Have not had any experience with skilled nursing at this time with his PD. However with other family members I found it helped and they did not make them do anything they couldn't... they tried, but if refused or couldn't handle it..they just didn't do it...
Physical therapy they say is good, never went through it, but heard many good reports of it here....
Hope this helps a little with your LBD questions...
janol, Hi, you've brought up an interesting point! Your question "My question is---- how do they make such a stiff person get stronger, when the stiffness is controlled by the lack of brain waves connections." The answer is you don't! Many People think and the Medical Field is among them, that We lack strength. Strength to counter the muscles which twist Us or draw Our feet or arms up and round our shoulders! You hit it right with stiffness caused by lack of brain wave connections! The dopamine We take helps to establish or re-establish these connections. Physical therapy has made some good steps forward in finally beginning to recognize this but many haven't caught up as yet. We tremble from the disease not as many perceive from exertion of a task. You just might have some educating to do with the staff and Doctors in his rehab. Stick to your guns! Don't let them dismiss you, bring printouts of articles with you to show them but beware there are some who won't like being corrected.|
As for LBD, Parkinson's Disease is defined post mortem by presence of lewy bodies. However in a different part of our brain than LBD. The diagnosis of LBD is based upon actions of the brain in parts not normally effected by Parkinson's Disease.
Our "soft voice" isn't per-se weakness but the inability of control of our vocal cords, wether the cords themselves or the position our disease shapes our body into thus muffling our speech. The not moving his arms more than necessary and stiff neck are all part of the disease. Sleeping so much could be side effect of med's or depression or both or like you say just so tired.
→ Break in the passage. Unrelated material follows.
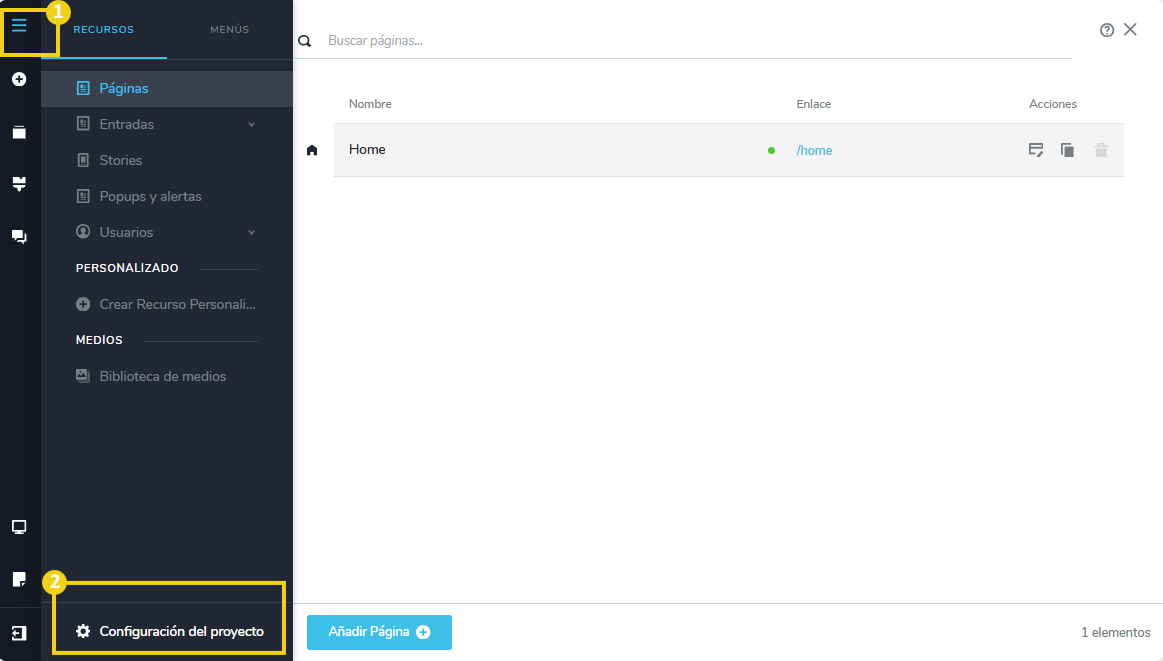Click the exit icon at bottom left
The width and height of the screenshot is (1163, 661).
click(19, 633)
Here's a tip for everyone or anyone out there who is interested. You can tell if our med's are working at optimum levels by our walking, by our arm swing. With a "normal" walk the arms swing opposite side of the leg ...try it left leg forward right arm forward and vise versa (about 6 to 9 inches forward and 3 to 6 behind us)all natural unthinking autonomic nervous system control. When our med's aren't up to snuff we lose this the swing is less or absent (hint this is also a cardinal sign looked for when first diagnosing and then throughout the disease by Neurologists and Movement Disorder Specialists for how well our medications are working and if or when any increase might help).
I hope this helps janol, keep posting we're all here to help you in any way we can and remember to be proactive in your Husbands care! If they say something you don't quite understand question them make them take time to explain it to You. Keep Us posted, we're all in this with you! Remember you're NOT alone! Take care, best of luck and hang in there.